The anal sacs can become problematic for several reasons:
Page 4 - Anal Sacs
Impaction: This is Where the Sacs Fail to Empty Naturally, so the Liquid Secretions Inside Build-Up, Causing the Dog to Feel Discomfort. The Dog May Lick at its Rear End or Drag their Bottom Across the Floor to Release the Pressure
Anal Sac Infection
Anal Sac Rupture: If Not Emptied, the Gland May Eventually Rupture, Causing the Foul Liquid to Run into the Tissues Around the Bottom, Causing a Painful Infection and Abscessation. The Rear End Will Be Extremely Hot, Swollen, and Painful. The Abscess May Eventually Burst, causing a Hole to Appear in the Skin Near the Bottom. Before the Abscess Bursts, the Infection Can Make the Patient Extremely Unwell.
Anal Sac Adenocarcinoma: Cancer of the Anal Sac
Many dogs experience anal sac impaction, they may go on to express the impacted material spontaneously or after rubbing the area. If the pressure does not relieve; manual expression may be required, whereby the liquid inside the sac is squeezed out. If the material is not easily expressed, the vet may recommend flushing of the gland. Sometimes a diet change may be recommended to help the problem.
For cases that suffer from frequent impactions or multiple infections or rupture, the vet may recommend that the glands are flushed and filled with a mixture of anti-inflammatory and antibiotic. In more severe cases or cases which involve cancer of the sac, a surgical cure is to perform an Anal Sacculectomy. The surgery involves complete removal of the anal sacs.

-------

• **Task requirements**:
1 > Reproduce the passage of the anal sac text starting at "Anal Sac Adenocarcinoma: Cancer" and ending at "help the problem.".
2 > Write what follows the last sentence of the text on dogs' anal sacs.

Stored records
-------

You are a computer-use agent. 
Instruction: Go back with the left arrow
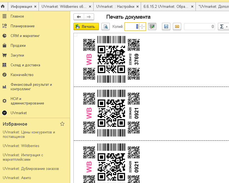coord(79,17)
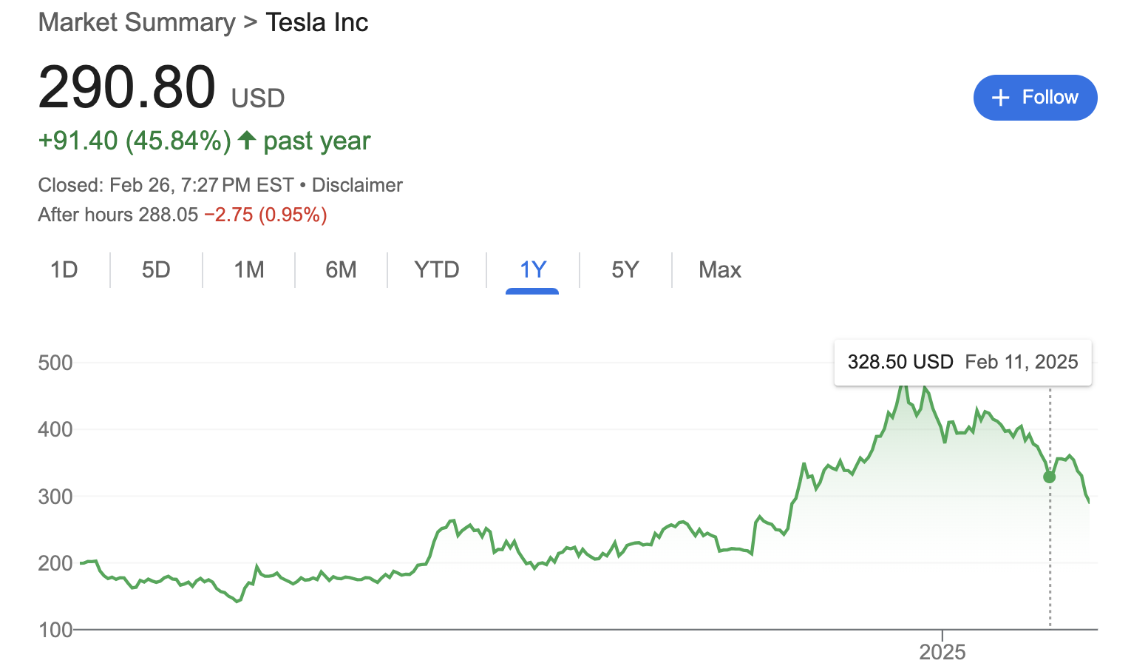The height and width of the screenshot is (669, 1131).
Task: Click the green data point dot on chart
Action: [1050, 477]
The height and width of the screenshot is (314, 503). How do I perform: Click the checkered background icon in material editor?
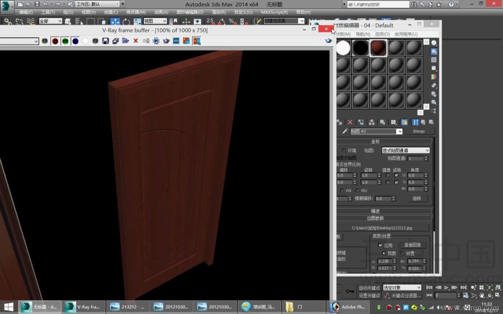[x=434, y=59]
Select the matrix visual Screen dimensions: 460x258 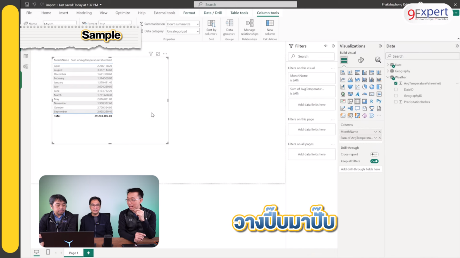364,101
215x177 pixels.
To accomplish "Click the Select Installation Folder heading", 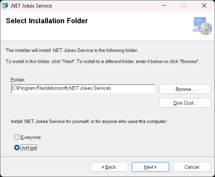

-------

• **Answers for the tasks**:
1 >
Anal Sac Adenocarcinoma: Cancer of the Anal Sac
Many dogs experience anal sac impaction, they may go on to express the impacted material spontaneously or after rubbing the area. If the pressure does not relieve; manual expression may be required, whereby the liquid inside the sac is squeezed out. If the material is not easily expressed, the vet may recommend flushing of the gland. Sometimes a diet change may be recommended to help the problem.

2 >
Page 4 - Pre-Operative Considerations:
Patients Must Be of Good General Health and Able to Undergo a General Anaesthetic
Scar Tissue is Likely to Make the Surgery More Challenging and Can Increase the Likelihood of Short-Term Problems After the Operation
We Ask That All Patients Are Starved for 24 Hours Before the Operation and Taken Out for Toilet Purposes Before Attending the Practice on the Day of the Operation
If There Has Been Anal Sac Rupture or Abscessation, the Surgery Cannot Go Ahead Until the Area is Fully Healed
The patient undergoes a pre-operative examination, then a combination of sedative/painkiller is administered. The patient is then anaesthetised, and the rear end is clipped short and cleaned. The anal sacs are flushed with antiseptic. The vet prepares a resin which is instilled into the sacs, making them easier to surgically dissect. A short incision is made into the skin over the gland, and the surgeon gently dissects the sacs out from between the muscle layers around the rectum. Once the sac is removed, sutures are placed to close the space, these may either be dissolving sutures underneath the skin, or skin sutures which sit on top of the skin. The patient is cleaned and recovered from anaesthesia by the nursing team.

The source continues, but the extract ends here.